Tuesday 4 December 2012


The Title Screen

Released in 2012, Dishonored is a stealth-action game by Arkane Studios for Xbox, PlayStation and PC. Set in the first person perspective, it features a singleplayer campaign with more content coming in 2013 DLC.

Disclaimer: A mature game featuring fairly graphic violence, sexual themes/references and occasional strong language. This review will not feature inappropriate content, but may make references to it.

The First Thing
I appreciate time spent on good menus especially as a menu is rarely revisited. Dishonored shows considerable effort in this area, especially with regard to the PC version. Keys can be rebound, graphics can be customised and aim assist/acceleration/FOV can be adjusted. There are also many game related settings to tailor the experience to the player's individual taste. Nicely laid out, smooth animations and the same art style as the main game; the menu creates an impression of quality - which is continued in the in-game menu as well.

Plot & Devices
The land of Pandyssia is starting to fall apart due to a deadly plague. Returning from a mission abroad the Empress's Protector, Corvo Attano (you), returns home to relay his news. But tragedy strikes when the Empress is slain by magical assassins and her young daughter Emily is kidnapped in front of Corvo. Blamed for the murder and awaiting execution six months later, Corvo is set free by a mysterious group of individuals calling themselves the Loyalists who wish to return the rightful heiress to the throne. Endowed with magical powers from a mysterious being known as 'The Outsider', Corvo must become an assassin himself to uncover the truth behind the murder, the plagued rats sweeping the city and the location of Emily.

Corvo and Emily

The story begins very in medias res, and the player will just have to catch up. Corvo has a history, relationships and past which is alluded to. Plot is advanced primarily through in-game events and conversations; participated in or overheard. Cutscenes are few and far between, in favour of scripted dialogue where the player can not move. There are many notes and books to be found which all help flesh out the world and characters. Audio machines can be found occasionally which play a 'log', to further understand the setting and character motivations.

Corvo is presented as a silent protagonist but the player is sometimes faced with conversational choices that will have an impact on events. Although the game is set in a large world, the story is narrowly focused on Corvo, the people involved in the plot (and his rescuers) and Emily.

The Game
Dishonored feels the spiritual successor to the Thief franchise: first person, set in a steampunk-esque world, sneaking around and moving bodies, stealing everything that is not nailed down etc. The basic gameplay formula is: travel from hub to city, travel through streets to the mission area, perform mission, return to hub. Missions usually centre around a key person but it is important to remember that at no point is killing required. Just because you are sent to kill, does not mean you have to. It does not have a morality system per se, but actions have consequences and there is a 'good' and 'bad' ending derived from the amount of "chaos" you have created.

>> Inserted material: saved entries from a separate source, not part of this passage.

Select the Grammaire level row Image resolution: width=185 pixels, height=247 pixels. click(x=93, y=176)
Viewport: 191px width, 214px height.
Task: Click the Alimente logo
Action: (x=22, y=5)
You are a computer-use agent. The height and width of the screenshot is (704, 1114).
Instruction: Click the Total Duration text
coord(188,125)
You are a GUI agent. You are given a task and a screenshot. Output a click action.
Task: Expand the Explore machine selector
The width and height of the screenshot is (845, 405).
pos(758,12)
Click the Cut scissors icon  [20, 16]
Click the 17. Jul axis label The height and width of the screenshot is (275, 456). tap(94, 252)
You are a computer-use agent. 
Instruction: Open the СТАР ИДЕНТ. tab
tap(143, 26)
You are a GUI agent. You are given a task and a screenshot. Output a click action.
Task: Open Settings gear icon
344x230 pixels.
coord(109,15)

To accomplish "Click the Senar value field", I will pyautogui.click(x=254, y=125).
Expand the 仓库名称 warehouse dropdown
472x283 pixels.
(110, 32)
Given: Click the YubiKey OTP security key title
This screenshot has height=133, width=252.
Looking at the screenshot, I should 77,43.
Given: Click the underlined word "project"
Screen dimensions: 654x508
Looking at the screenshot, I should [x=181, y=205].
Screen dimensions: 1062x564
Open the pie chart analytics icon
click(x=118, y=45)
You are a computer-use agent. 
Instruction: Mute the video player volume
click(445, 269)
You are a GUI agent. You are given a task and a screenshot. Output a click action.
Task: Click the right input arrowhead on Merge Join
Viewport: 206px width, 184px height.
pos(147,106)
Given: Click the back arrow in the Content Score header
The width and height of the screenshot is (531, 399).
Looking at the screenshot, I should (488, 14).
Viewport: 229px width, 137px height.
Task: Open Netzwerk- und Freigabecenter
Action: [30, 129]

Planning is everything for a Ghost

The non-hub areas are open to the extent they reasonably can be and provide quite a few ways to reach objectives. Do you kill everyone or sneak in? Do you possess a rat and scurry in, or do you help a stranger who gives you a key? The surrounding area may feature someone who can provide help, but who often requires a favour first. There are not a great number of options available, but enough to provide different players with different experiences and enough to encourage a second run through to explore other possibilities and outcomes. There are often many items that can be stolen and are instantly converted into gold, that can be used on purchasing items or upgrades from the hub. There is no lockpicking mechanic; locked doors only open with keys.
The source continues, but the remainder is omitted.